What’s going on with wheat?

Increases in the price of wheat are really putting the pinch on a lot of people here in Yemen. I just read an article that talks about Jordan feeling the pinch as well. Everyone knows that the price of wheat world wide has gone up, but both of these countries claim that the prices are rising faster than the world wide price. I’ve talked about wheat prices in Yemen here, here, and here. I’m sure that the problems plaguing Jordan are similar to the ones in Yemen. My question is, “Why is the price of wheat going up world wide?” Well, you might throw back at me, either demand has increased or supply has dropped. Yes, yes of course (that did pop into your mind, right?) but I’m wondering about the mechanism. The prices have risen by 30% or so, I can’t imagine that demand has risen that much, that fast. I’m leaning more towards the supply side. The traditional culprit of wheat shortages has always been bad crops due to weather, pestilence, locusts, or something. That could have happened, but I haven’t heard of any widespread problems like that. I have no evidence right now (I’m away from the internet and my friend Google right now) but I am eyeing some government interference as a likely problem. No, I am not a broken record, I just sound that way… The new subsidies for corn ethanol have really screwed up the corn markets, and we may be seeing it’s effects on the wheat market as well. Here’s my theory, the subsidies given to corn growers made corn a much more attractive crop to plant, so more people planted corn instead of wheat. And voila! much less wheat gets produced.

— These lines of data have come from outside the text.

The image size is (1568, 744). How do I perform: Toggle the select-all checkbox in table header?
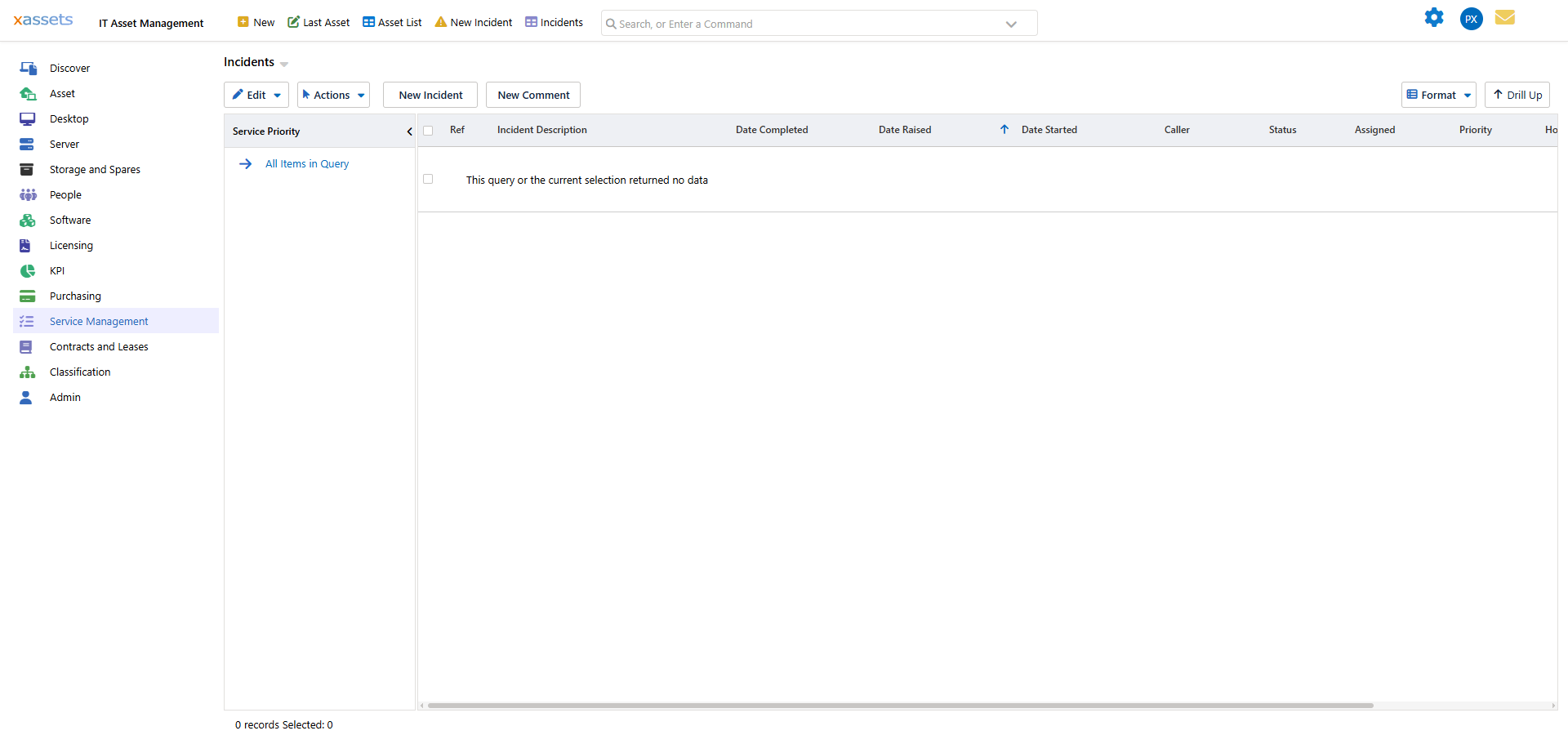tap(428, 131)
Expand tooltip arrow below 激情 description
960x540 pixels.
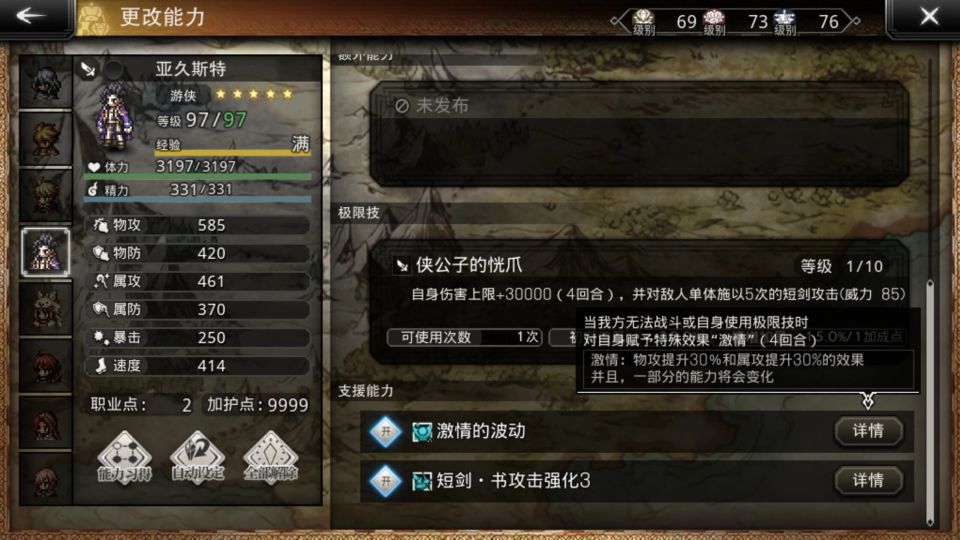[x=868, y=401]
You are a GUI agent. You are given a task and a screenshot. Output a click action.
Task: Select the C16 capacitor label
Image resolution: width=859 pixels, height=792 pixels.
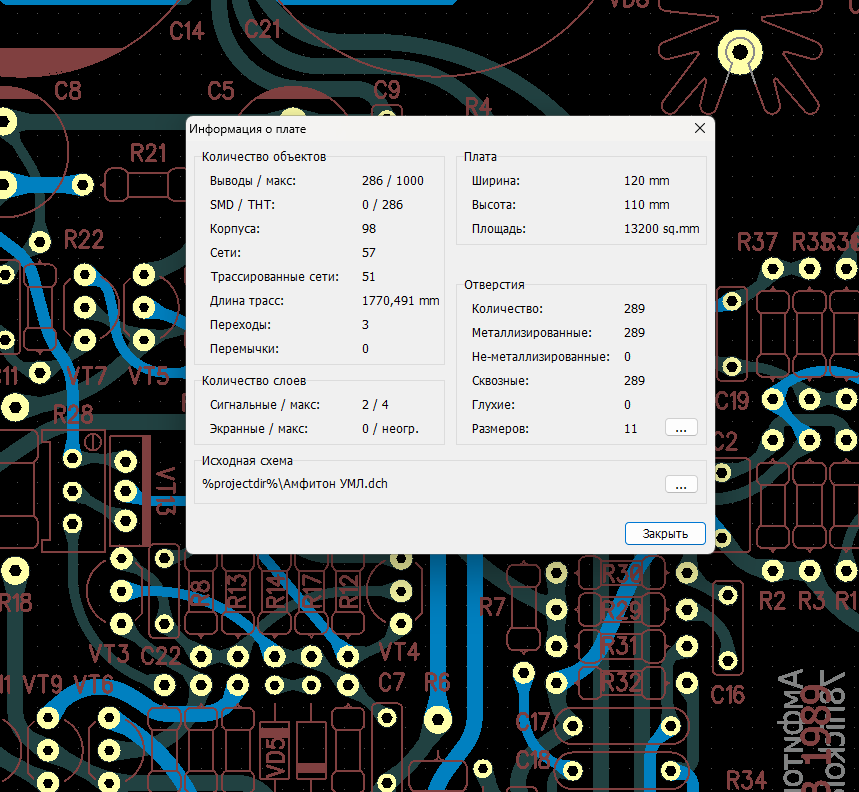pos(727,694)
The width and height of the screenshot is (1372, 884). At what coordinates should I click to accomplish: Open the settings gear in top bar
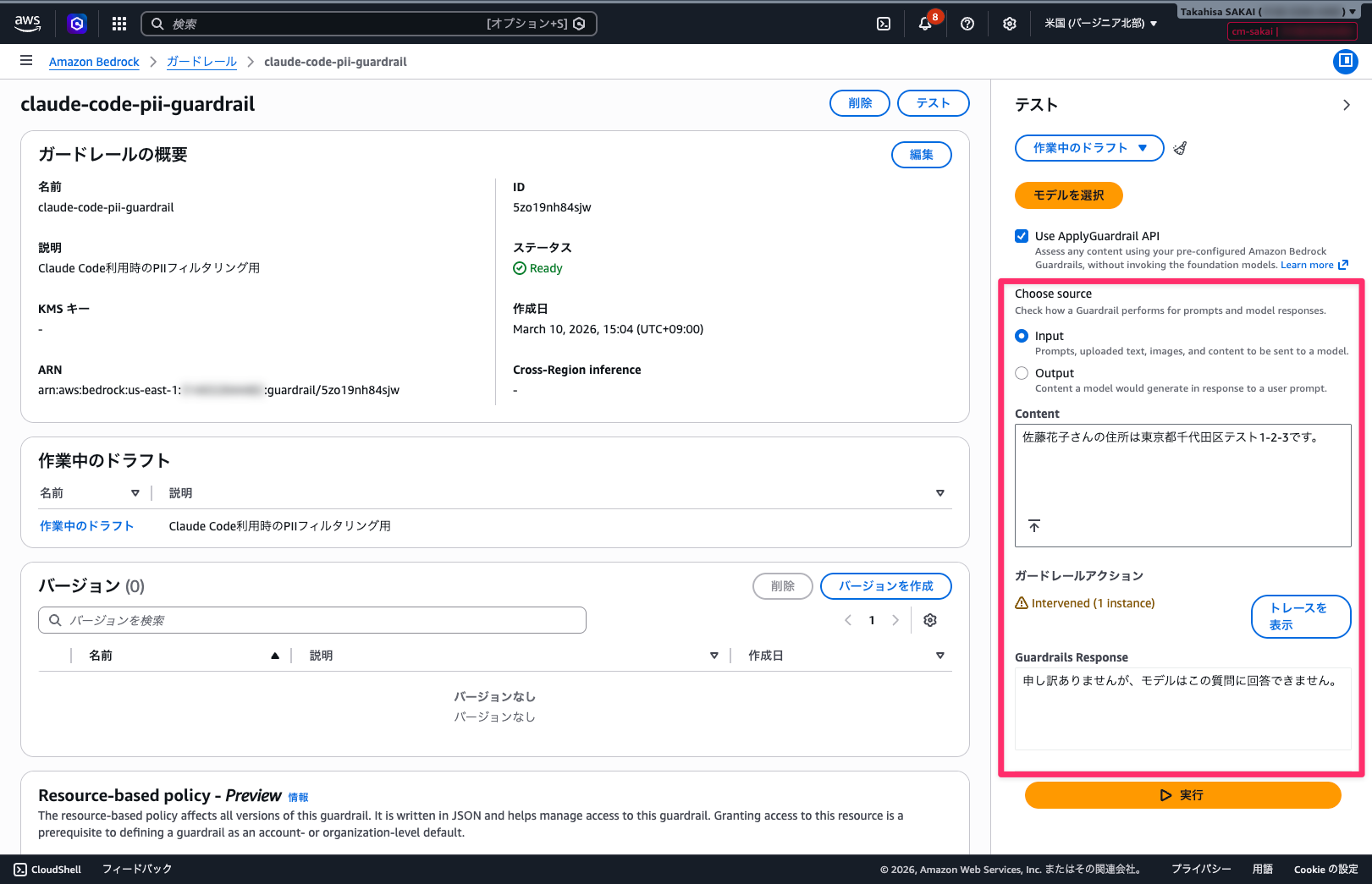[1009, 24]
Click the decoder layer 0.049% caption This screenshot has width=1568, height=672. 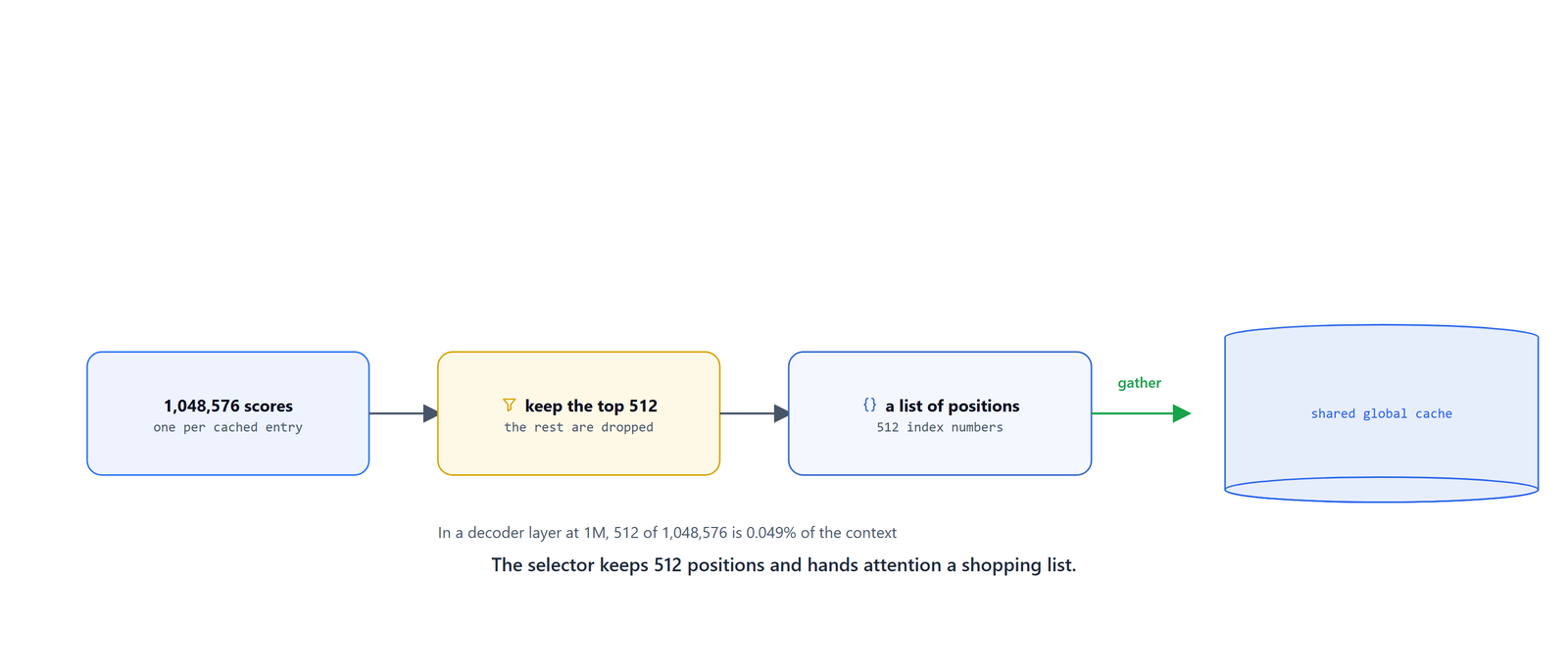667,533
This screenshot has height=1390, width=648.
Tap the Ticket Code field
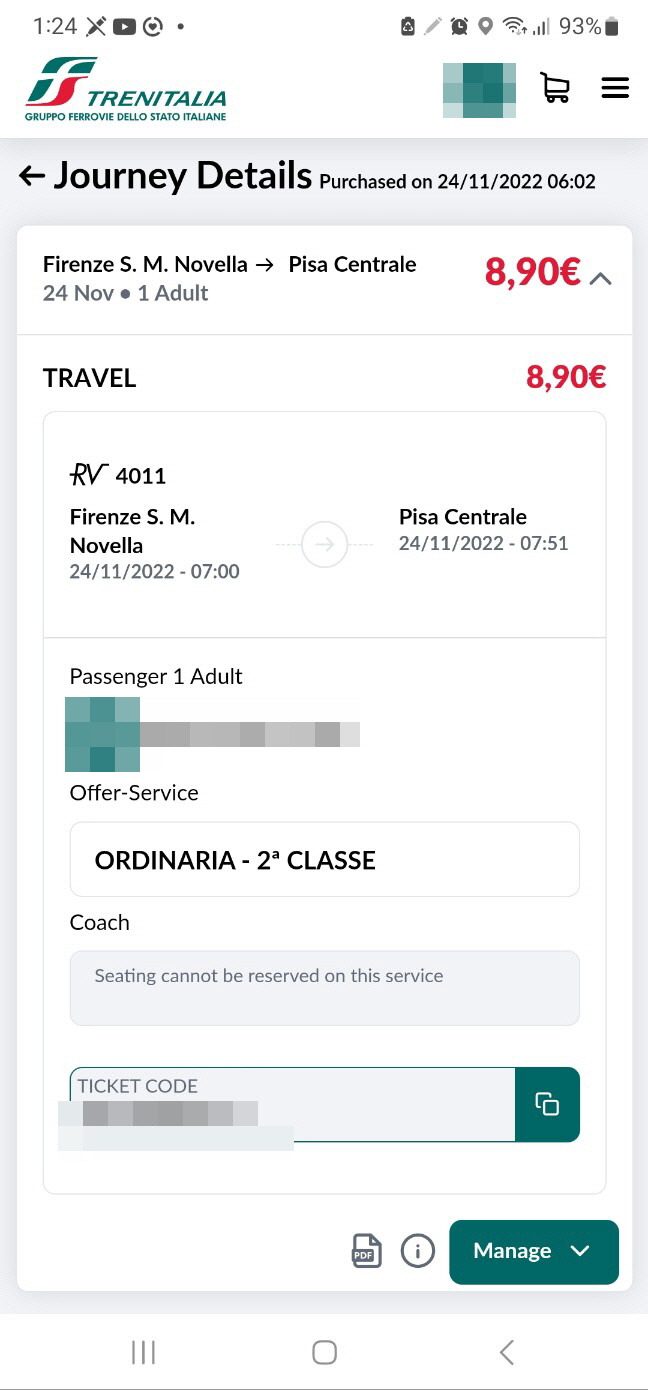tap(292, 1105)
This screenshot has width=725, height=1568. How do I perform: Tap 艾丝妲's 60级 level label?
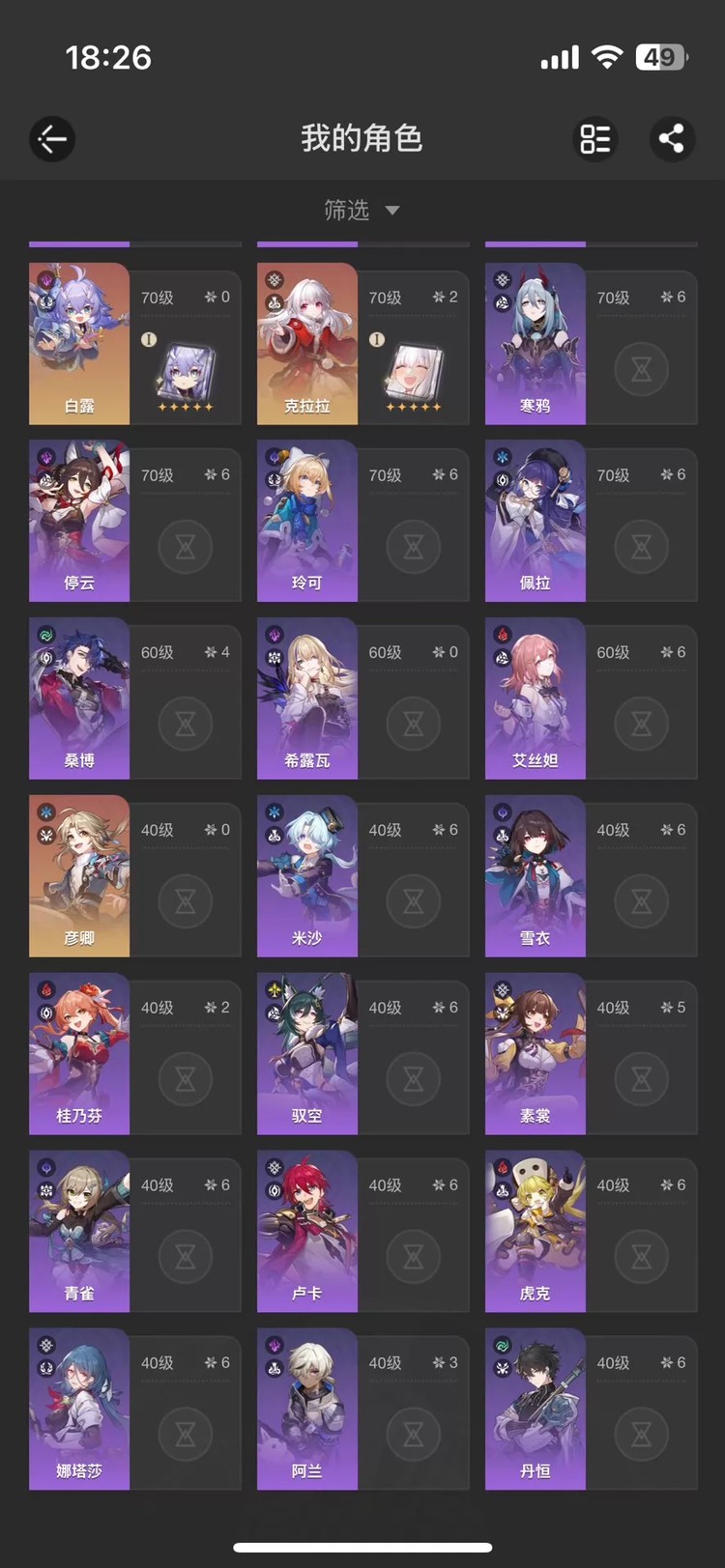tap(613, 653)
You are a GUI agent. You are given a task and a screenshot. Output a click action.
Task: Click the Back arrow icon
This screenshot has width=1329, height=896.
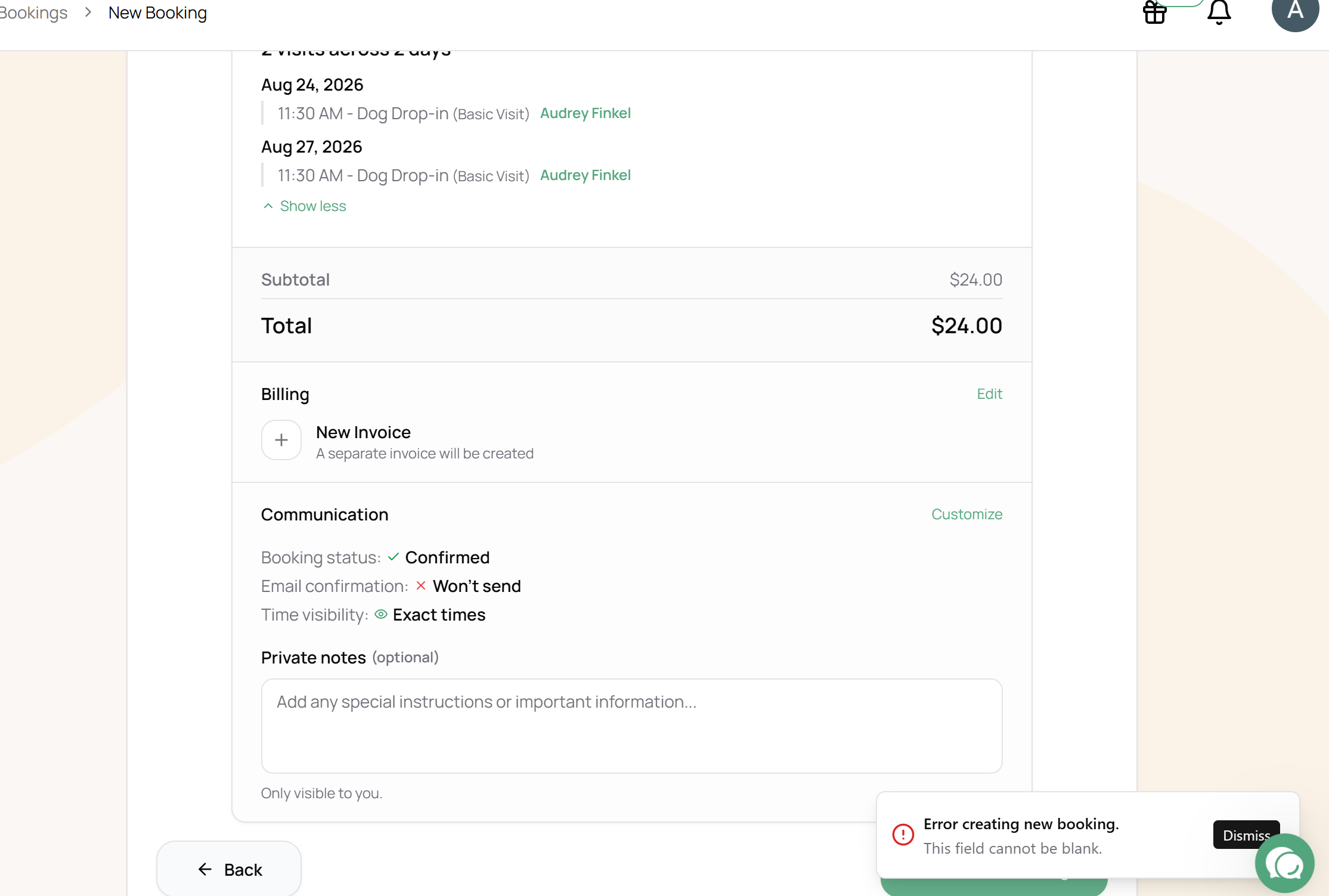205,869
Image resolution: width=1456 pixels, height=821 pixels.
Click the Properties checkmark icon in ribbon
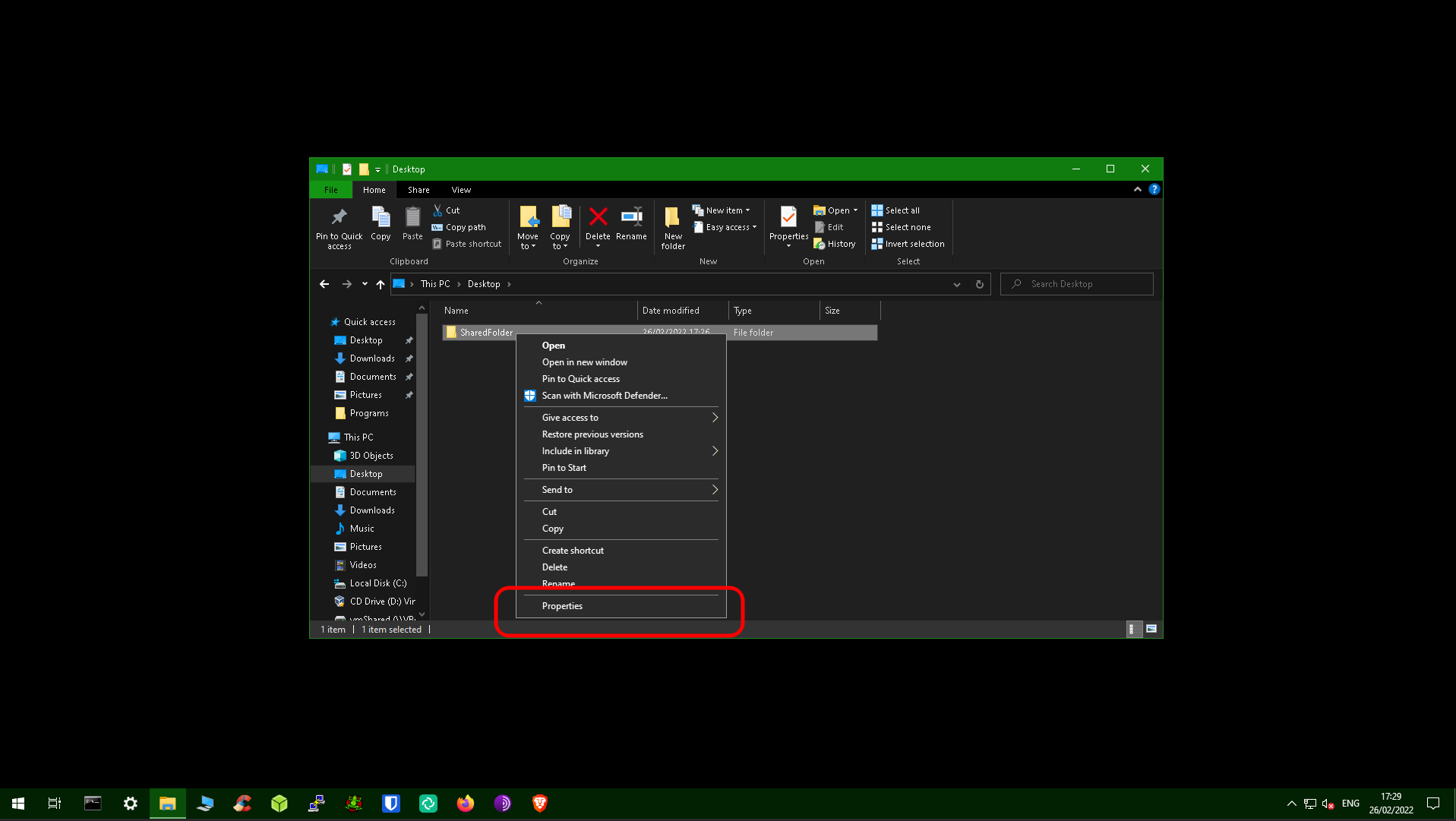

The hell of it is that if it weren’t for another subsidy (or more correctly, price control) we could make better ethanol cheaper from sugar. The problem is that the sugar lobby has managed to keep the price of sugar artificially high for the last 30 years or so. I do believe that only two families control all of the sugar production in the US… The government has kept the price of sugar at about twice what it should be for the last 30 years, in other words, we have been forced to pay twice as much for sugar and it has gone directly into the pockets of a couple of families. “That’s not a big deal, I hardly buy any sugar at all,” actually, you buy quite a bit, mostly in the foods that you buy. Sugar is used in many, many prepared foods, and all of them cost more because of the price controls. Now, not only is our food more expensive, but the price control is making us pursue a worse alternative for ethanol. Aren’t subsidies and price controls great?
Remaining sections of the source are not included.